▶ What is needed: Among the entries below, copy only the span from the line containing "Click the @seifsbei profile handle" through the line containing "The height and". Do so exactly, and skip the pictures.

▶ Records for the task:

□ □ □ □

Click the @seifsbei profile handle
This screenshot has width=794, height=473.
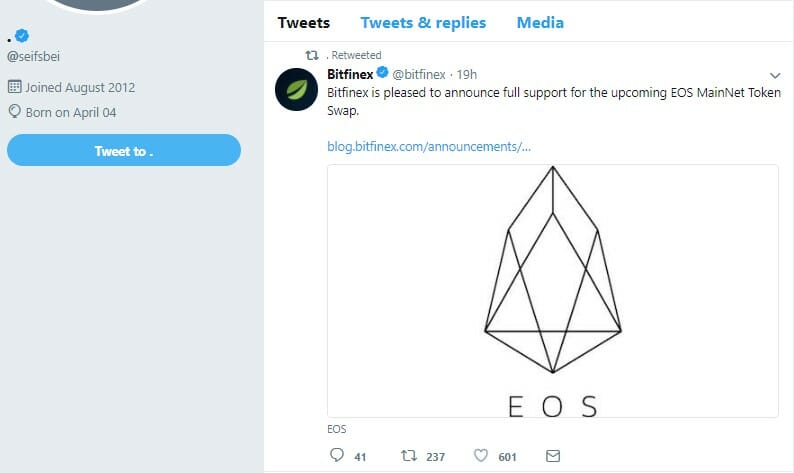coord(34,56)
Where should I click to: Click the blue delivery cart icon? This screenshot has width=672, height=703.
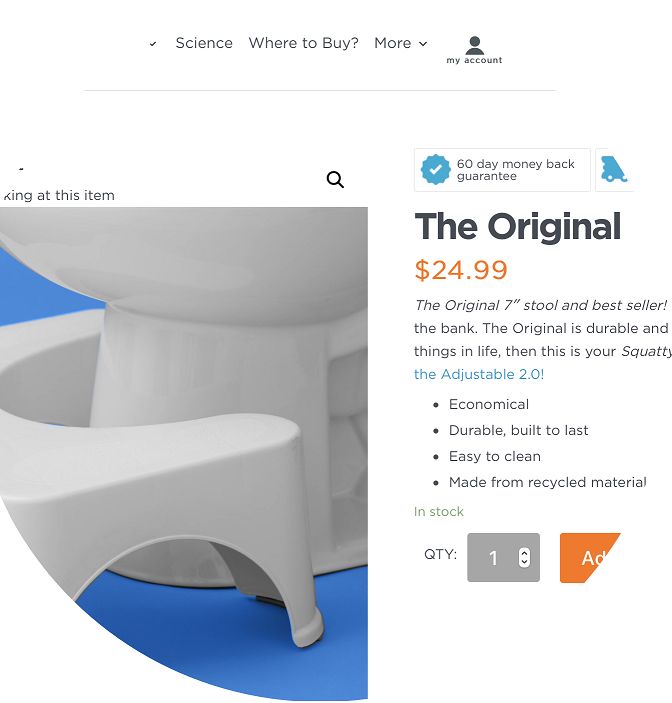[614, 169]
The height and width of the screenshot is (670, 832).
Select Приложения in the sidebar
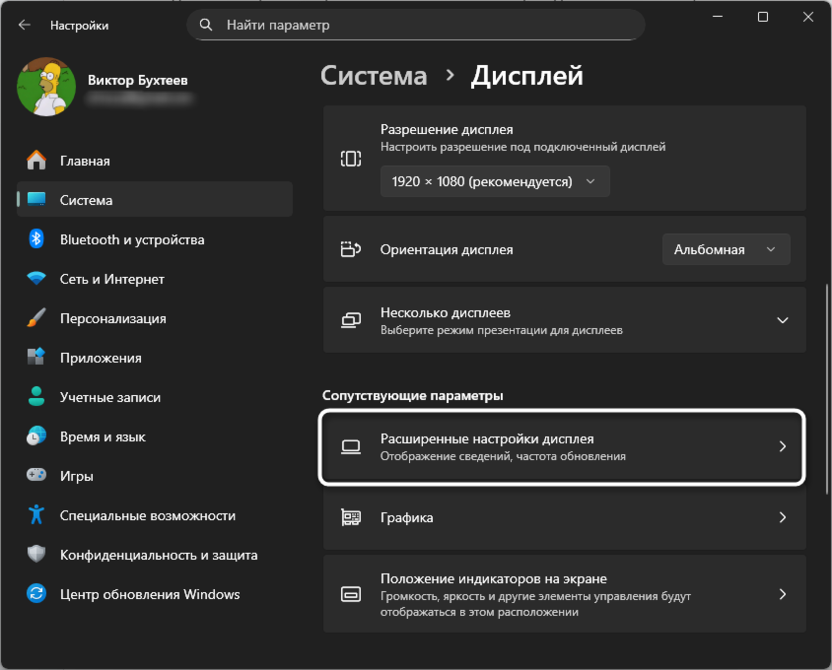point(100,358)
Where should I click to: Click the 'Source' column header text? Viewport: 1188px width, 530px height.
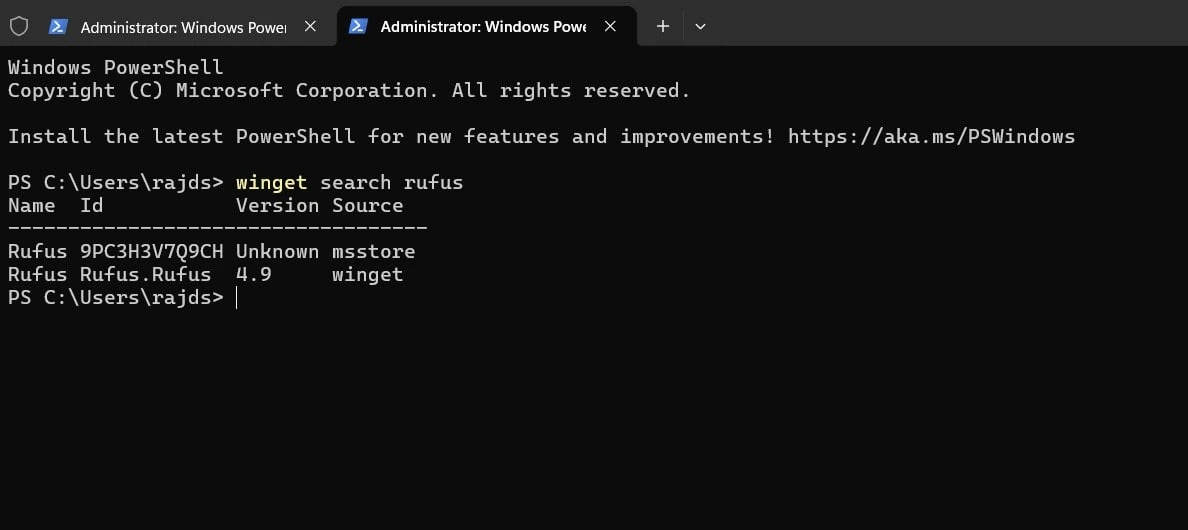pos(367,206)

□ □ □ □

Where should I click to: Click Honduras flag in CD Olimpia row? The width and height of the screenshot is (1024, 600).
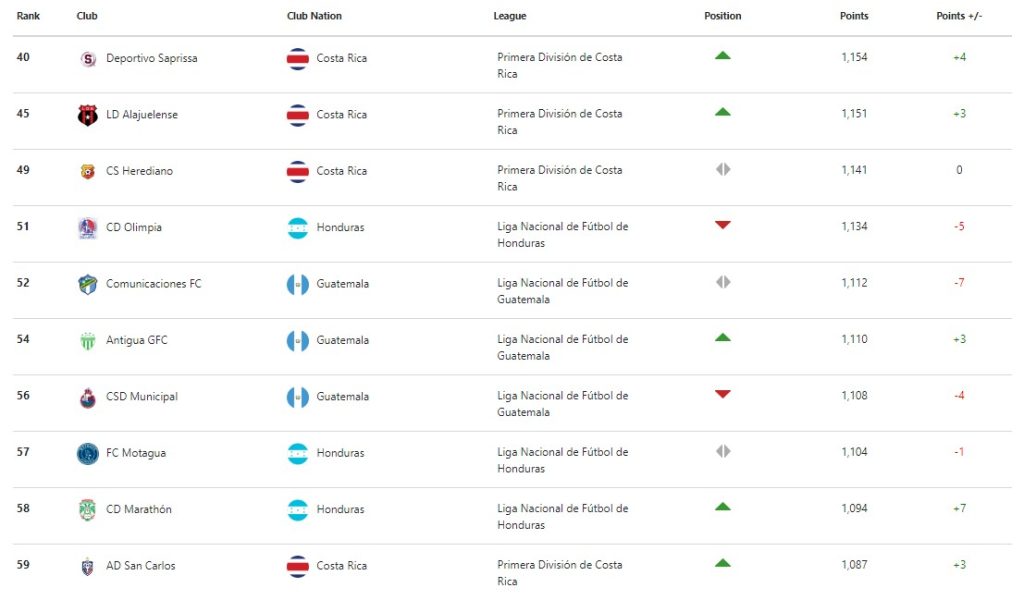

□ □ □ □

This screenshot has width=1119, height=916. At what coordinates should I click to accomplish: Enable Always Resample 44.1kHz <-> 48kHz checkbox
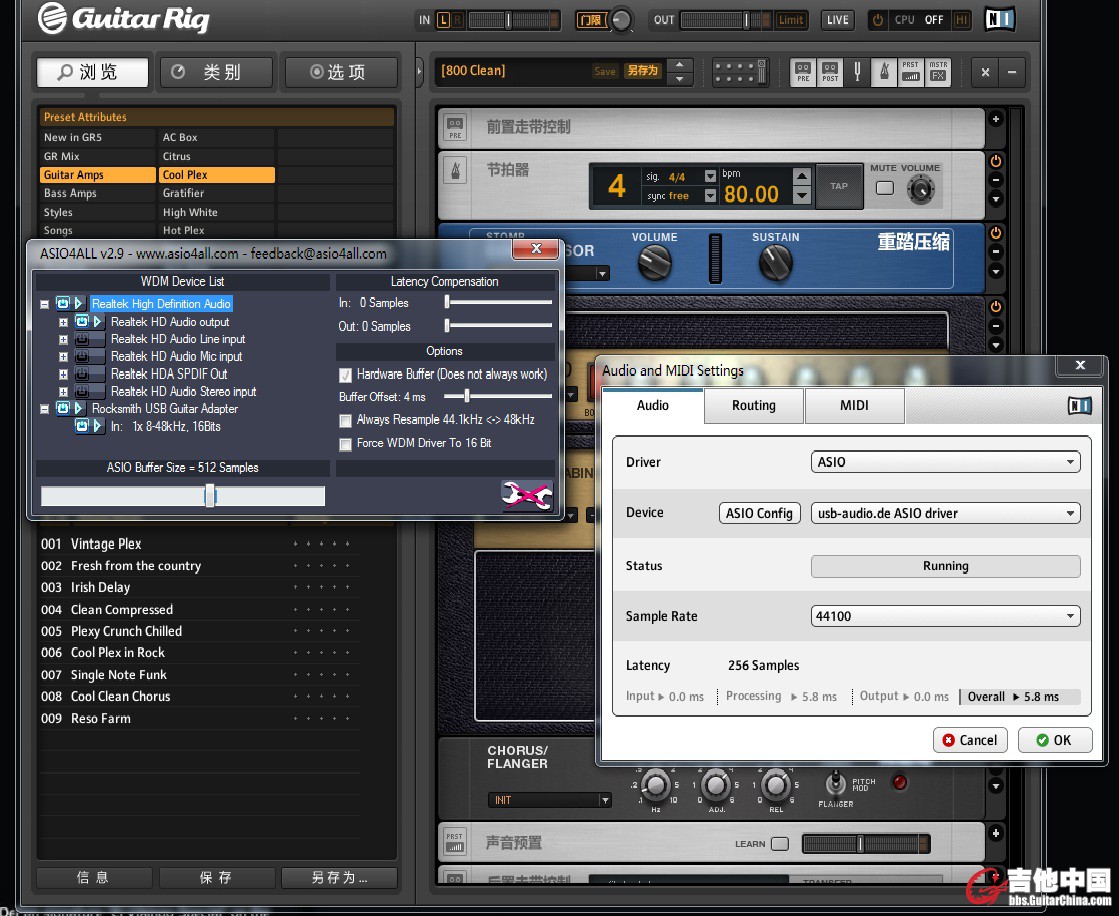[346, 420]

□ □ □ □

▶ Solution:
Click the @seifsbei profile handle
This screenshot has width=794, height=473.
coord(34,56)
Where should I click to: Click the blue delivery cart icon? This screenshot has width=672, height=703.
[614, 169]
The height and width of the screenshot is (670, 832).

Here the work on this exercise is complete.